## PROVIDED TEXT:
+++++
# Cheap stick Bags



## arnisandyz (Jul 9, 2003)

Hello all,

I just posted a thread for Blade Rigger's Stick Bag. Although its a great bag and well worth the money, I have used (or know someone who has used) other carry methods.

Besides bags specially made for FMA (like i&i sports) Probably one of the best was a baseball bat bag I saw Ray Dianaldo using.  If you can get over having a giant Wilson logo on it, it looked like it would work great.  Another one I have seen is a bag for pool cues- would work good for traveling light (pair of sticks).

How about a small golf bag? LOL..you could have differnt weight and length sticks with little booties on them.  Sorry , just bored.

Andy


----------



## Cebu West (Jul 10, 2003)

I have been using a baseball bat bag for about a year now, and they are great for seminars and camps. You keep all your sticks in the bottom zippered compartment and the top for clothes and gear. There's even a pocket for your shoes. They are big but once you get where you're going it's nice to have all you stuff together. 

On another note, I just recently had some regular style stick bags made up. My brother has a music store and has instruments and carry bags made for him in Bolivia.
The last time he went I gave him one of the standard black nylon stick bags that usually all beginners use, and had his people in Bolivia make me some using this as a template but using the colorful cloth that is prominate in South America. They came out great. They duplicated every detail. A main pocket for 4 to 6 sticks, a knife or wallet pocket and a carry strap. They even lined the cloth and added the velcro. I was surprised how nice they came out. I will have them for sale at My WMAA camp in Delaware this fall. They are a real eye catcher especially because they're different. Cost will be $20. I'm on vacation this week so when I get home I'll try and get a photo up so you can see what they look like.
+++++
## MATERIAL PROVIDED:
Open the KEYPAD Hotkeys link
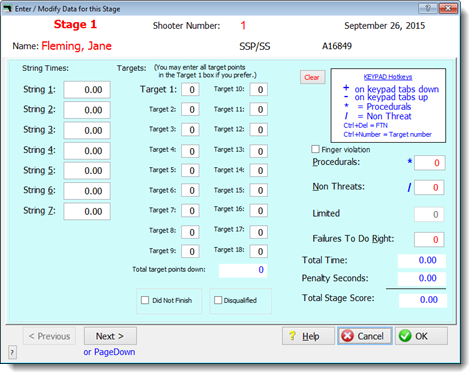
+++++
## WHAT NEEDS TO BE DONE:
Write the next part of the forum thread on cheap stick bags, beginning right after its final sentence. The lines above come from a source unrelated to the forum thread.

## IN RESPONSE:
SAL


----------



## Cebu West (Jul 10, 2003)

I really didn't intend for this to be a sales pitch and I wasn't even going to mention them until I set them out at the camp, but I'm excited about them and when this thread came up I couldn't resist.

SAL


----------



## K Williams (Jul 10, 2003)

I had one made by an outdoor gear company called Brown Pack Systems. It wasn't cheap(~$50), but it will probably outlast me. It's made of 1050-denier ballistics cloth, milspec tubular webbing, and the strongest thread & velcro in the outdoor gear industry.


----------



## Cebu West (Jul 13, 2003)

here is a photo of the stick bags from Bolivia.

SAL


----------



## K Williams (Jul 13, 2003)

Specialty Outdoors can also make a custom stick bag for you.

http://www.specialtyoutdoors.com/index.htm

Good info for making your own stickbags...

http://www.specialtyoutdoors.com/tips.htm


----------



## TallAdam85 (Jul 15, 2003)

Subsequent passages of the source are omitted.